Nouriel Roubini, the economist who predicted the financial crisis, said U.S. stocks may gain in the next few months as company earnings remain resilient.
“I think tactically for the next few months equities could rise because corporate profits are still strong,” Roubini, who is chairman and co-founder of Roubini Global Economics LLC, said in an interview on CNBC today, when asked for his outlook for the Standard & Poor’s 500 Index. “But the question is whether the economic recovery is going to be sustained and whether some of the risks we’re seeing down the line on the financial markets are going to materialize.”
The S&P 500 has climbed 5.9 percent this year, adding to the index’s 13 percent rally in 2010 as earnings beat analysts’ estimates and the Federal Reserve pledged $600 billion in asset purchases to boost the U.S. economy. The index closed at 1,332.32 yesterday, the highest since June 2008.
Seventy four percent of the 348 companies in the S&P 500 that reported results since Jan. 10 have topped analysts’ per-share profit predictions, according to data compiled by Bloomberg. Bank of America Corp. lifted its per-share profit estimates for S&P companies in 2011 and 2012 this week and said the gauge is “likely” to rise to 1,500 this year.

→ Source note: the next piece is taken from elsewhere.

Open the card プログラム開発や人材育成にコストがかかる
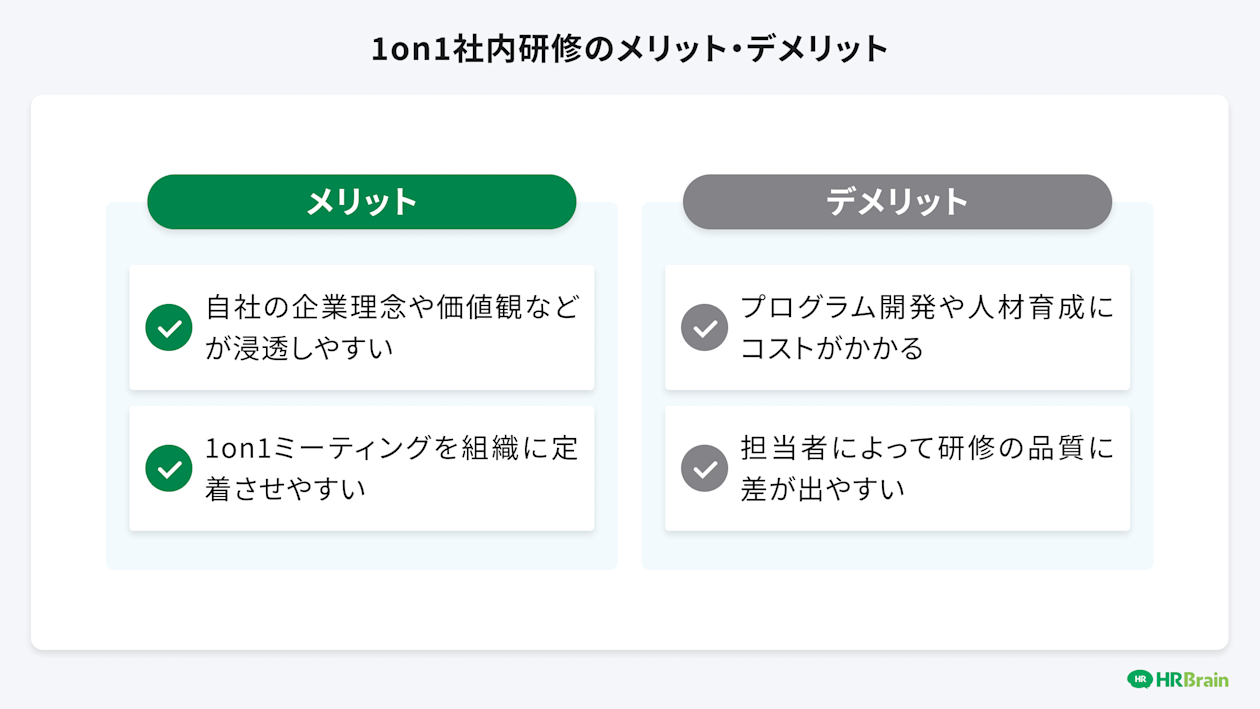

“Usually there is not a one-to-one relationship between the stock market and the economy, but I would say this year, some things are going well,” Roubini said. “The economy is improving, emerging markets are doing well, the corporates are doing well so far.”
He also said a “significant number” of downside risks remain, including higher commodity prices, the threat of inflation in emerging markets and “from the weakness that could come from housing and unemployment in the U.S.”